= Exercise prompt =
Find every line in the data that contains the word "dimensions". Return each of those lines.

= Input records =
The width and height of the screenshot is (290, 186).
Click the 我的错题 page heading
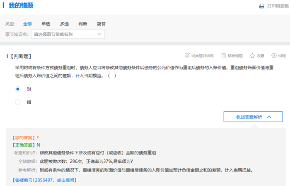21,6

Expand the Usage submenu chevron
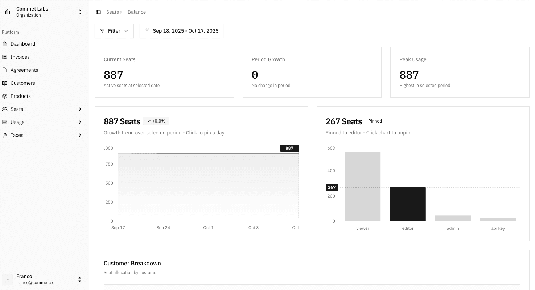click(x=80, y=122)
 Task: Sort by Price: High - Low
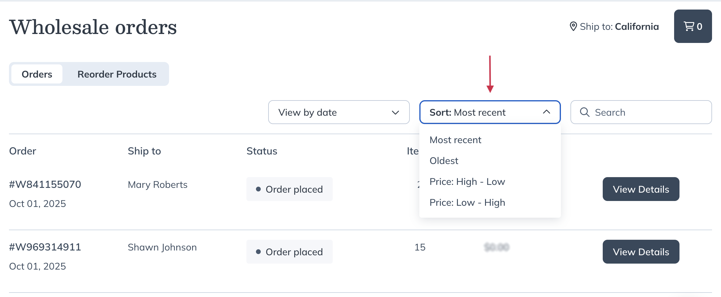(467, 182)
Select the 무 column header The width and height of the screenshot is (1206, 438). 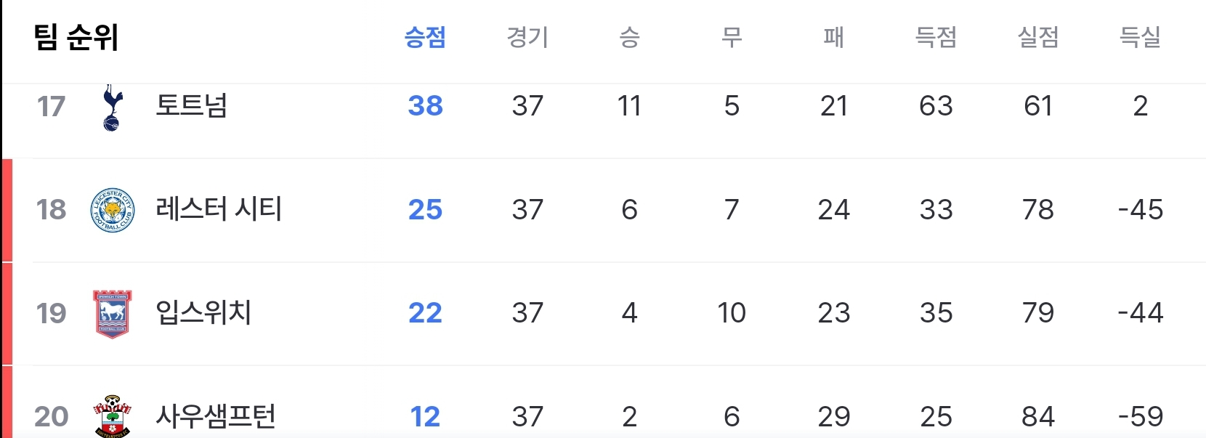732,36
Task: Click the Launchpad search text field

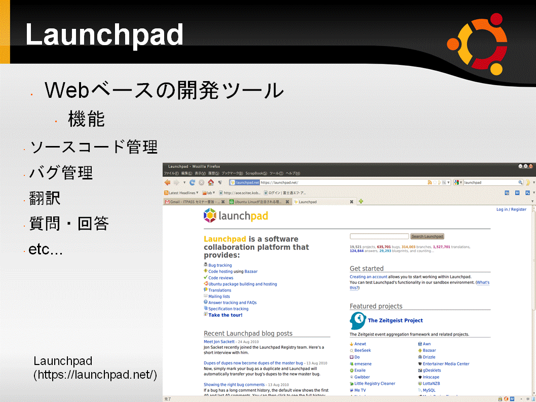Action: (x=379, y=236)
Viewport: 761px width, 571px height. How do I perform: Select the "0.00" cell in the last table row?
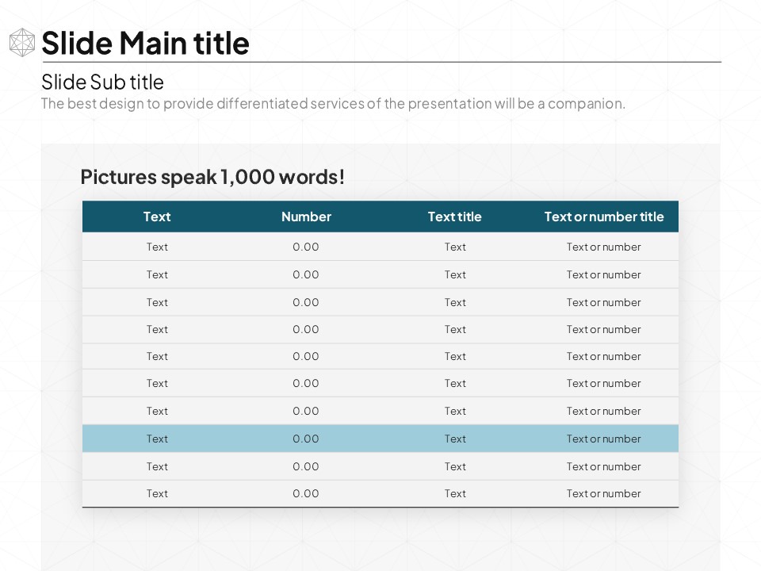point(306,493)
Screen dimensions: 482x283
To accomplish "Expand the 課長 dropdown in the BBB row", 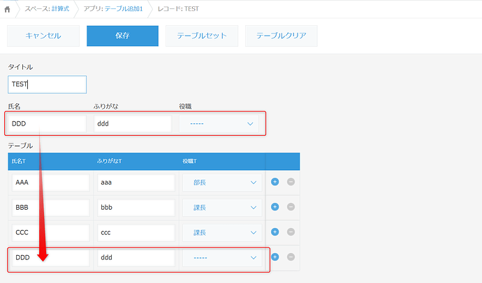I will pos(222,208).
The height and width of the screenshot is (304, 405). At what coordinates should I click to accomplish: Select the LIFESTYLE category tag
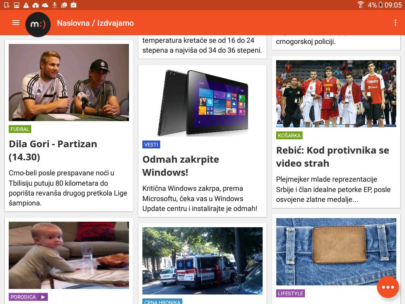tap(290, 293)
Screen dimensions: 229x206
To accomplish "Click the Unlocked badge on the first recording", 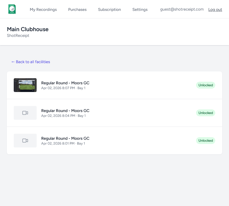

= Exercise answer =
Screen dimensions: 482x283
Screen dimensions: 229x206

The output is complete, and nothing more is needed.